Trump’s Win Signals Open Season for Russia’s Political Hackers
Yesterday, America elected as president the apparently preferred candidate of Russia’s intelligence agencies. After a campaign season marred by the influence of hackers, including some widely believed to be on Vladimir Putin’s payroll, that outcome means more than a mandate for Trump and his coalition. For Russia, it will also be taken as a win for the chaos-injecting tactics of political hacks and leaks that the country’s operatives used to meddle in America’s election—and an incentive to try them elsewhere.

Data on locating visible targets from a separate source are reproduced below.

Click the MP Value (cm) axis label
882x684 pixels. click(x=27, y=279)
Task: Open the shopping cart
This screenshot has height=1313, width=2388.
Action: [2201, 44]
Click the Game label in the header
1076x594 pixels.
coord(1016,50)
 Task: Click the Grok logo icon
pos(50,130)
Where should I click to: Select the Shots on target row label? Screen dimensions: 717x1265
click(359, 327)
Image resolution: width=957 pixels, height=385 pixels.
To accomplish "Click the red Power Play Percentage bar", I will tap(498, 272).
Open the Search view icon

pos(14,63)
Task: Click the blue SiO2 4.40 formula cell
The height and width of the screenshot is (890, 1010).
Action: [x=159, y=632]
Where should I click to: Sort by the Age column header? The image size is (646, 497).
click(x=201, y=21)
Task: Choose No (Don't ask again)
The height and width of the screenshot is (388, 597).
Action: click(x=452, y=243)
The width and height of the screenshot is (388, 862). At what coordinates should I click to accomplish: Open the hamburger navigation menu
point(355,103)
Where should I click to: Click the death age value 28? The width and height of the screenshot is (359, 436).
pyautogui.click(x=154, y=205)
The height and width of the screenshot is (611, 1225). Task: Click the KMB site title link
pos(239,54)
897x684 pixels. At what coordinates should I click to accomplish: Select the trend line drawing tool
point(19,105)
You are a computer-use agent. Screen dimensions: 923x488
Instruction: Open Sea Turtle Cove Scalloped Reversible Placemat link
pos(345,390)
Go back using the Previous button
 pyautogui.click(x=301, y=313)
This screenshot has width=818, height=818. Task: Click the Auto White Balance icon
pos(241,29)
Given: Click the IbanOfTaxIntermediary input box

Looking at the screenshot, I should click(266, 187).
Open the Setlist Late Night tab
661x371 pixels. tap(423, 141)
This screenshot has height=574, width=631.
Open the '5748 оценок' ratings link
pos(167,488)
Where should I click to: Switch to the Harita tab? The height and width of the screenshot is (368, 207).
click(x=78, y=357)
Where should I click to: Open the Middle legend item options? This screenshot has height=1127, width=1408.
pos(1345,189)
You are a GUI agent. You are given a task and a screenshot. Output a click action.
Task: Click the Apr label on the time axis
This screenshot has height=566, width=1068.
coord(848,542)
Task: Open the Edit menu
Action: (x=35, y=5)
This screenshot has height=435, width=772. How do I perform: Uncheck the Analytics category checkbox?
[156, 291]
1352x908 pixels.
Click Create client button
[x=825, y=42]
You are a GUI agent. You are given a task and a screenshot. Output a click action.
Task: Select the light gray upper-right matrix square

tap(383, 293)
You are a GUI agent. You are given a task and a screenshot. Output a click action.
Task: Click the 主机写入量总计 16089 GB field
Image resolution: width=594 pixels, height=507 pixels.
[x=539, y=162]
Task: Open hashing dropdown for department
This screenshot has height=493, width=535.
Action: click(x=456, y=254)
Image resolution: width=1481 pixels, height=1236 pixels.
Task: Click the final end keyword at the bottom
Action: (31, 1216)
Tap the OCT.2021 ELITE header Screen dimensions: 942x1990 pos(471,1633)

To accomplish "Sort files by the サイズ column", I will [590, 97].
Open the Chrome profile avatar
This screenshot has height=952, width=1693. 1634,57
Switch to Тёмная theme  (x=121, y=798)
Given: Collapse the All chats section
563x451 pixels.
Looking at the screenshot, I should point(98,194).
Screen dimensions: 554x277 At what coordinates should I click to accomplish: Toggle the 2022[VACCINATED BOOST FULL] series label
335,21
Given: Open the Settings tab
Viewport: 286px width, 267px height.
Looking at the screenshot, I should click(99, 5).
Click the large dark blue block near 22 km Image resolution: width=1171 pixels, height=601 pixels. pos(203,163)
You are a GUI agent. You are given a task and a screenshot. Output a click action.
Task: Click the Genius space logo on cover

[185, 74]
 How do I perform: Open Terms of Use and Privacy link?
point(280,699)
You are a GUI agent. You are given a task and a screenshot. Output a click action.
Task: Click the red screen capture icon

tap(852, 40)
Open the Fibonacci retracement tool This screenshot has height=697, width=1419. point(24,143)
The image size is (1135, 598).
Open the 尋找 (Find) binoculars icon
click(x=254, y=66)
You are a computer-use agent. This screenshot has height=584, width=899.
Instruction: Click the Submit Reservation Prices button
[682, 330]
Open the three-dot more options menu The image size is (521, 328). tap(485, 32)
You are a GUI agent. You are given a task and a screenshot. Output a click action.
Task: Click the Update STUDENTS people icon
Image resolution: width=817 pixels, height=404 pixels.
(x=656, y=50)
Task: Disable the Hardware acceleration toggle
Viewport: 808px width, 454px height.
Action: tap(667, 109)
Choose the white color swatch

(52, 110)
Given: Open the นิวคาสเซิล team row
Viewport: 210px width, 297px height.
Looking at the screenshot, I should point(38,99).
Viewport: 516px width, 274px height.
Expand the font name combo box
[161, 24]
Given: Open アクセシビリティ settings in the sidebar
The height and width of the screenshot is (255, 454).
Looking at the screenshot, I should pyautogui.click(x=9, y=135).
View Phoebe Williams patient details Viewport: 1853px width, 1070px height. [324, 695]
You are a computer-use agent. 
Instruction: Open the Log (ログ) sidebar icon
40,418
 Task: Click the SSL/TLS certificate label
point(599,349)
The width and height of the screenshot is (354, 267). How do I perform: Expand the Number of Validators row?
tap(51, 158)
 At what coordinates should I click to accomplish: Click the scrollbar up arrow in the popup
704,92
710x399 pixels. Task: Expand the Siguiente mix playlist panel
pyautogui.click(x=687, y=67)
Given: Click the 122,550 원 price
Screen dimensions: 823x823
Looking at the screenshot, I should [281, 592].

Following Donald Trump’s presidential win, and even in the weeks leading up to it, cybersecurity and foreign-policy watchers have warned that Russia’s government-sponsored hackers would be emboldened by the success of the recent string of intrusions and data dumps, including the hacks of the Democratic National Committee and the Democratic Congressional Campaign Committee. Security firms that analyzed the breaches, and US intelligence agencies, have both linked those attacks to the Kremlin. That Russia perceives those operations as successful, experts say, will only encourage similar hacks aimed at shifting elections and sowing distrust of political processes in Western democracies, particularly those in Europe. “What they’ll learn from this is, ‘We did it, we got away with it, we got the outcome we wanted,'” says James Lewis, a cybersecurity-focused fellow with the Center for Strategic and International Studies. “This will only increase their desire to intervene.”